------ INPUT RECORDS

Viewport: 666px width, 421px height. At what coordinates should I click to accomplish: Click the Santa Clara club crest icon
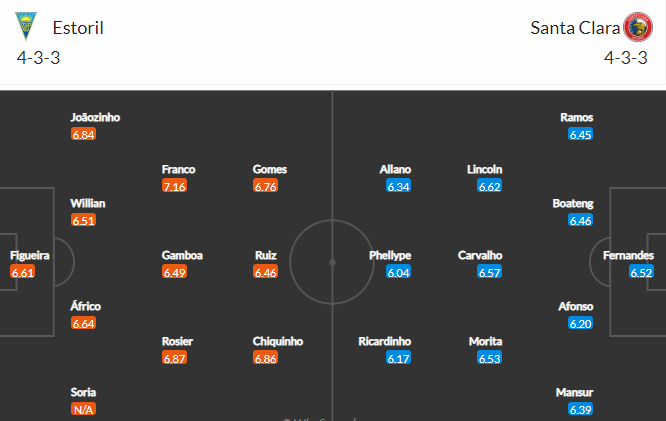(x=638, y=27)
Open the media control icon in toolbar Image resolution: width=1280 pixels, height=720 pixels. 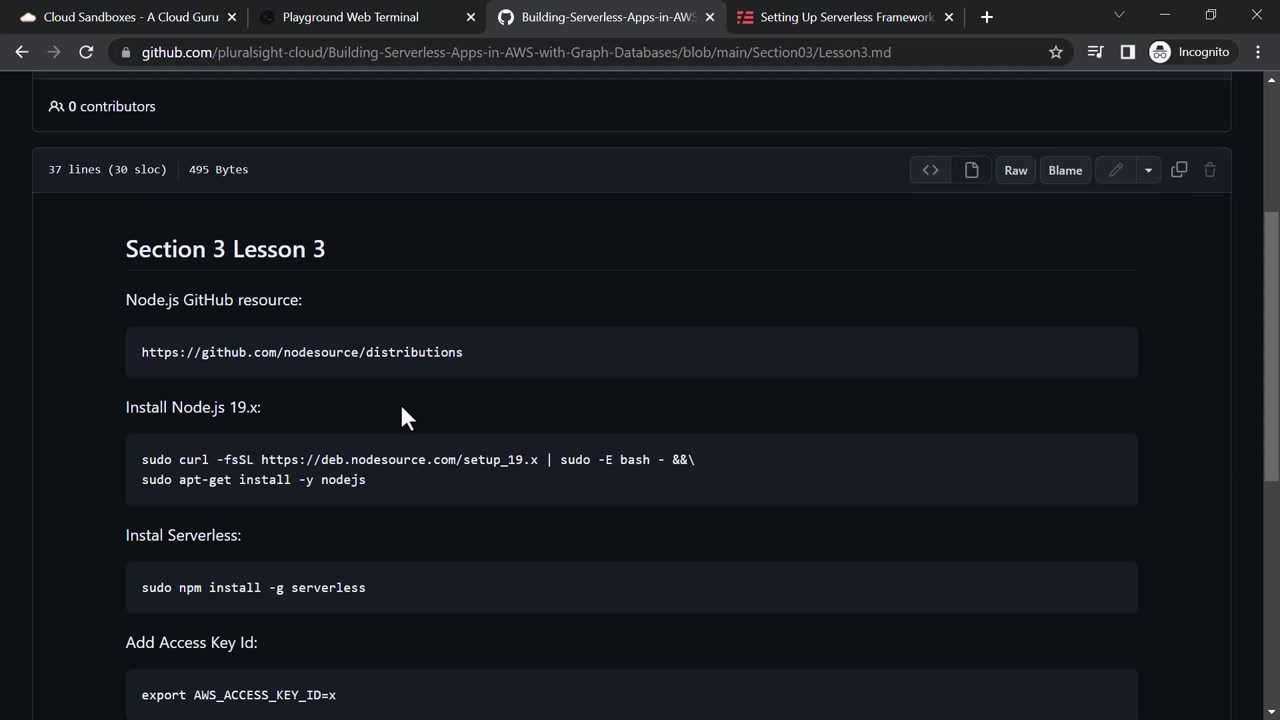point(1096,52)
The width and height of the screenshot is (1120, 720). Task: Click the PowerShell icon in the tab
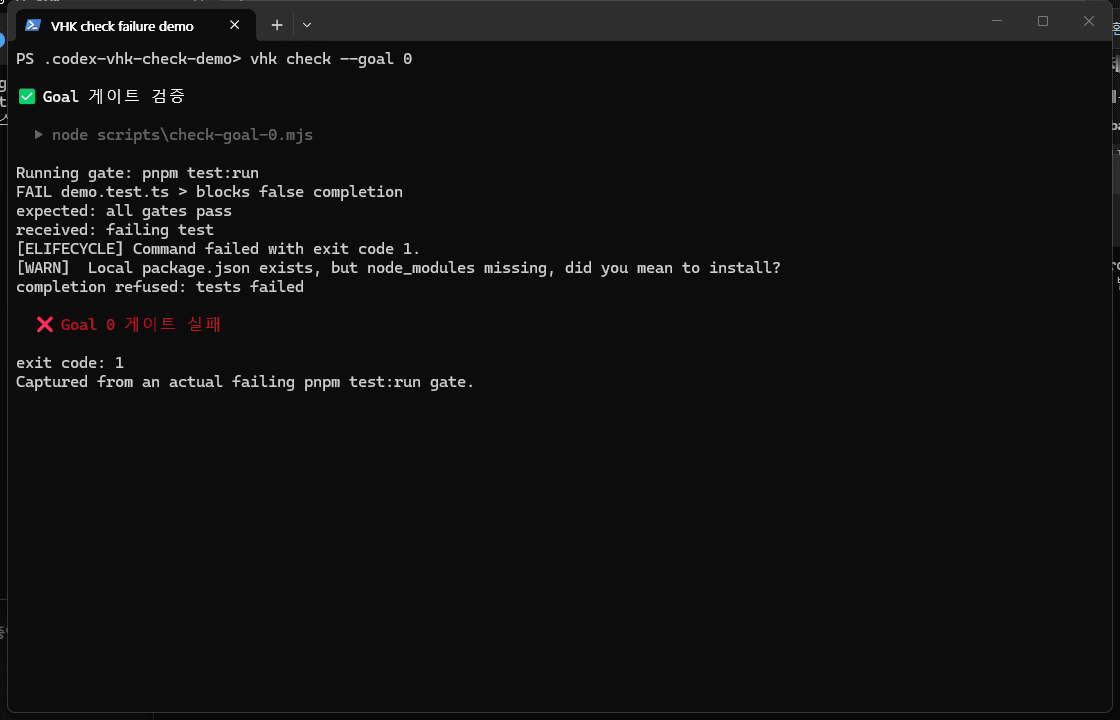(x=33, y=26)
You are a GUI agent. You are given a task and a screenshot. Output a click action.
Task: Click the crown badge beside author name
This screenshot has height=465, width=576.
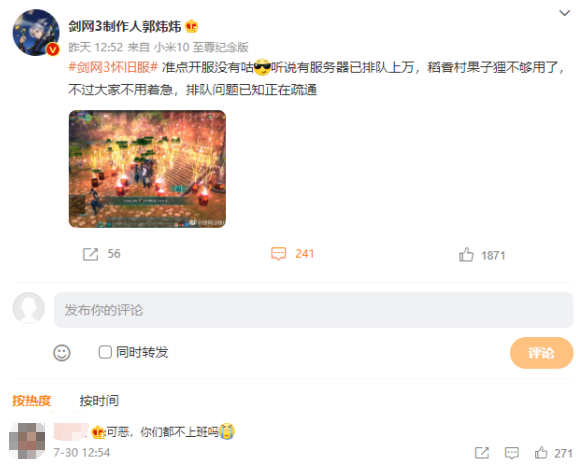191,26
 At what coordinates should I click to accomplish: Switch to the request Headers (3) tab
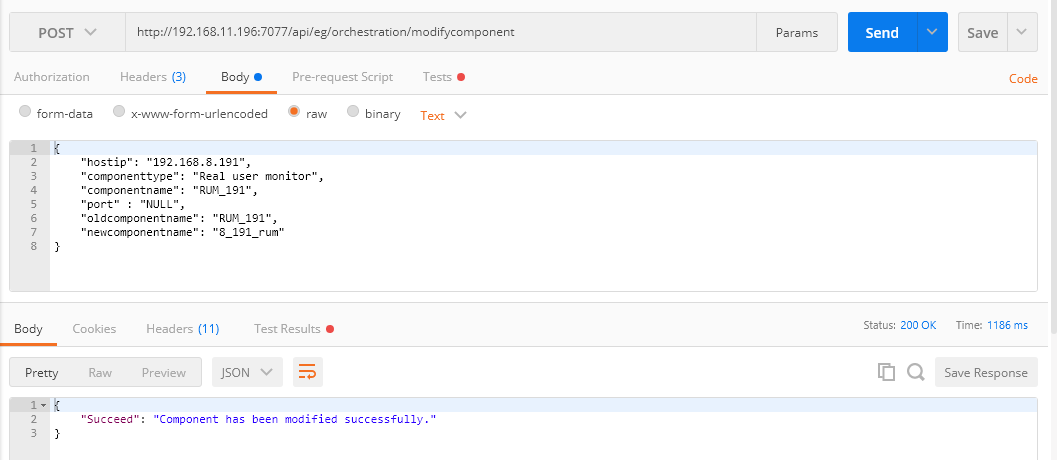click(x=153, y=77)
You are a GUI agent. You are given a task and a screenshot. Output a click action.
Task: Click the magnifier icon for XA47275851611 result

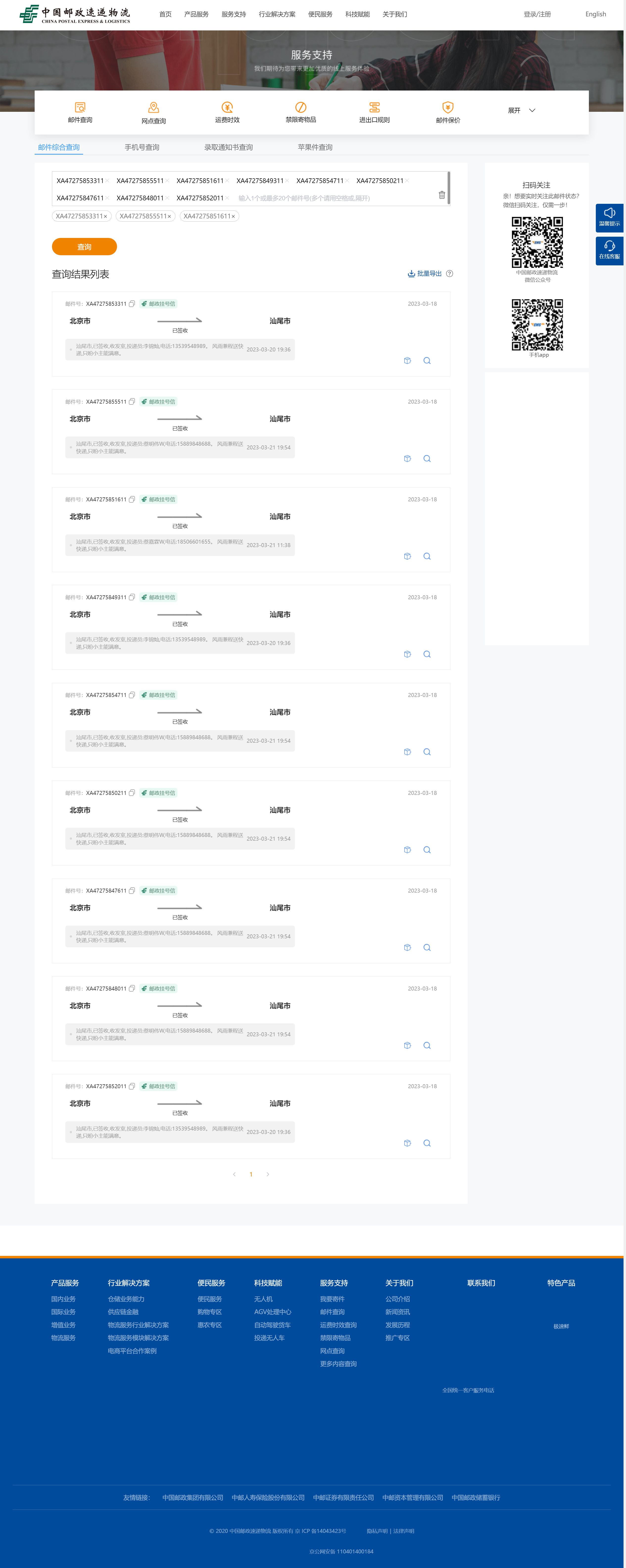tap(427, 556)
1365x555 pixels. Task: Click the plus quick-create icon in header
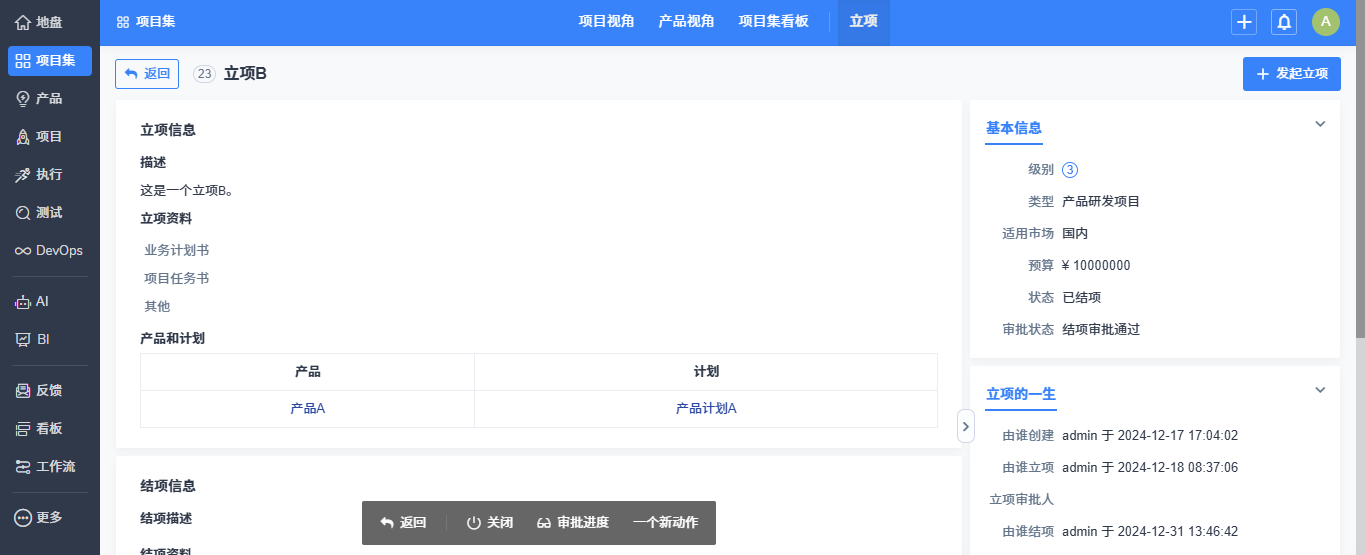click(x=1244, y=22)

------------

WORK TO DO - Copy out every line of the data, from the line containing "The width and" through the end, requests included, and shift each coordinate in the answers up by 138. Leave the pictures out.

SOLUTION FOR THIS EXERCISE -
The width and height of the screenshot is (1120, 720). Task: Click the PowerShell icon in the tab
(x=171, y=164)
You are a GUI agent. You are given a task and a screenshot. Output a click action.
Task: Click the crown badge beside author name
This screenshot has height=465, width=576.
329,164
 At what coordinates should I click to accomplish: Switch to the request Headers (3) tab
click(x=291, y=215)
You are a GUI agent. You are given a task and a screenshot. Output a click action.
Task: Click the magnifier icon for XA47275851611 result

tap(565, 694)
1365x555 pixels. Task: Click the plus quick-create icon in header
click(x=1382, y=160)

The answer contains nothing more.